Copy nothing but the lines from the one containing "Instruction: Click the" through the last line of the records, repeated exactly and without pictures.
*** Begin section ***
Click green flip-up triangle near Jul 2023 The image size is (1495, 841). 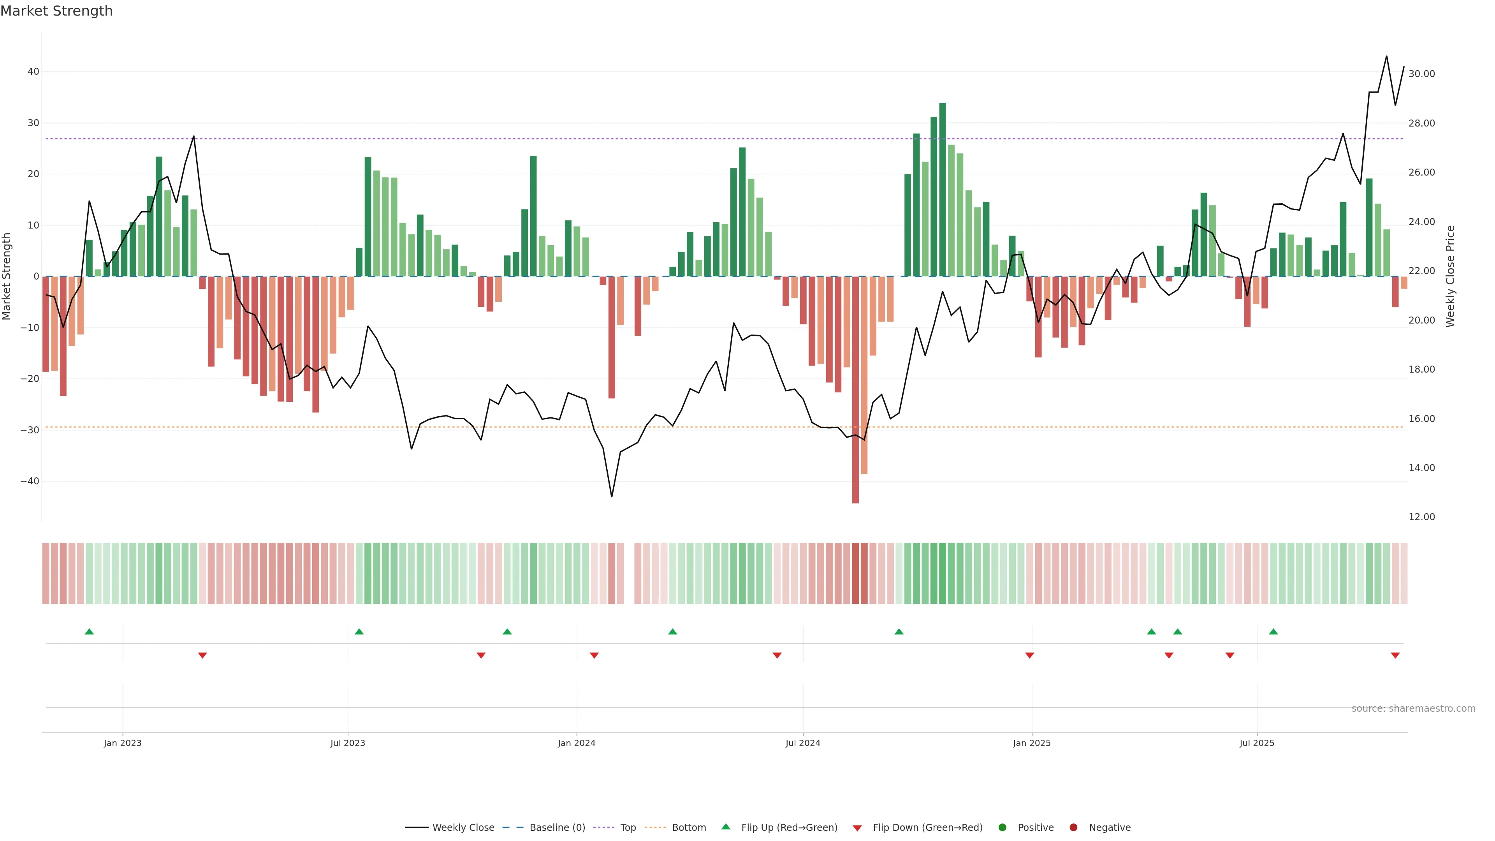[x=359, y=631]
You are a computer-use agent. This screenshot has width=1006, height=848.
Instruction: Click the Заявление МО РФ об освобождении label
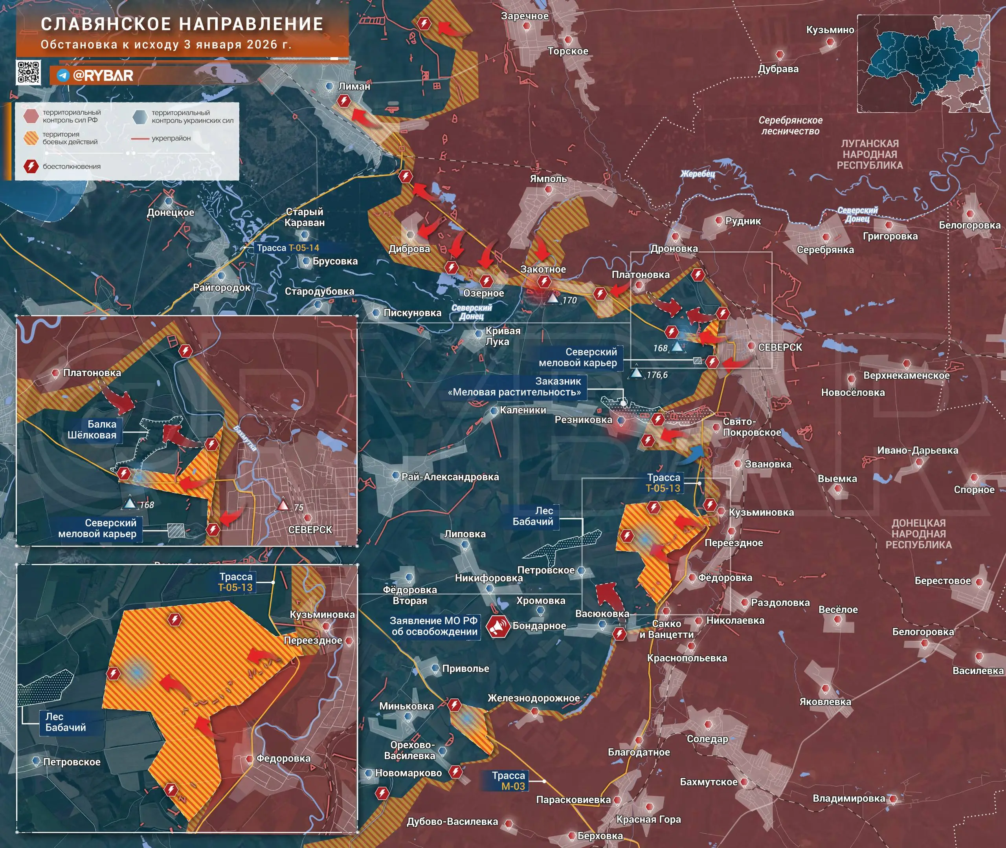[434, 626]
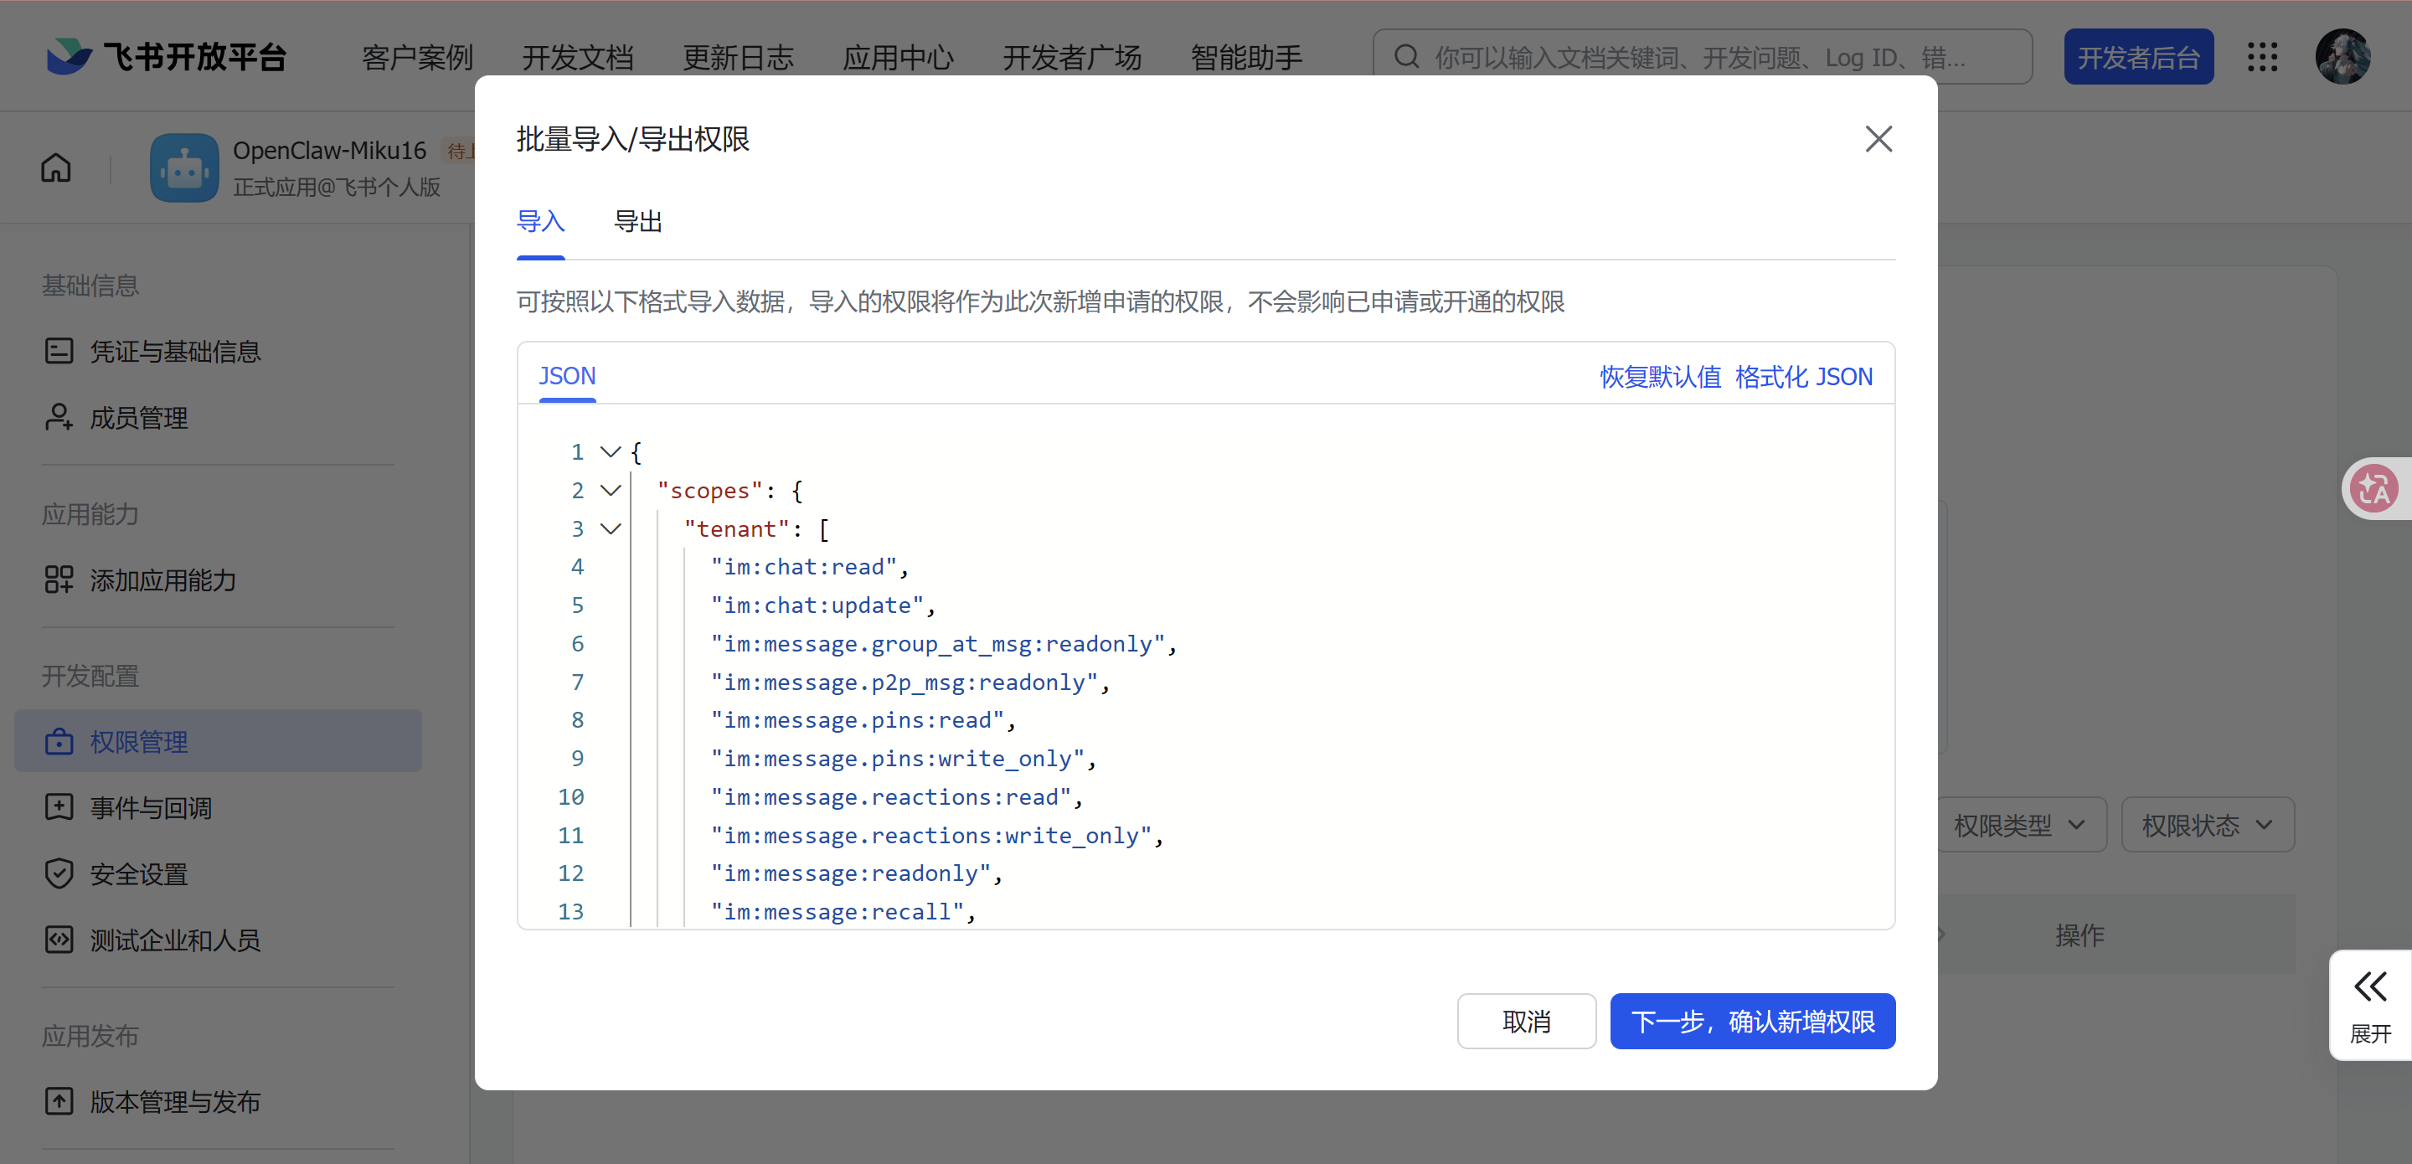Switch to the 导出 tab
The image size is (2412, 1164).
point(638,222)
*** End section ***
> _Response_:
Instruction: Click the Заявление МО РФ об освобождении label
[434, 626]
Switch to the 导出 tab
The image size is (2412, 1164).
point(638,222)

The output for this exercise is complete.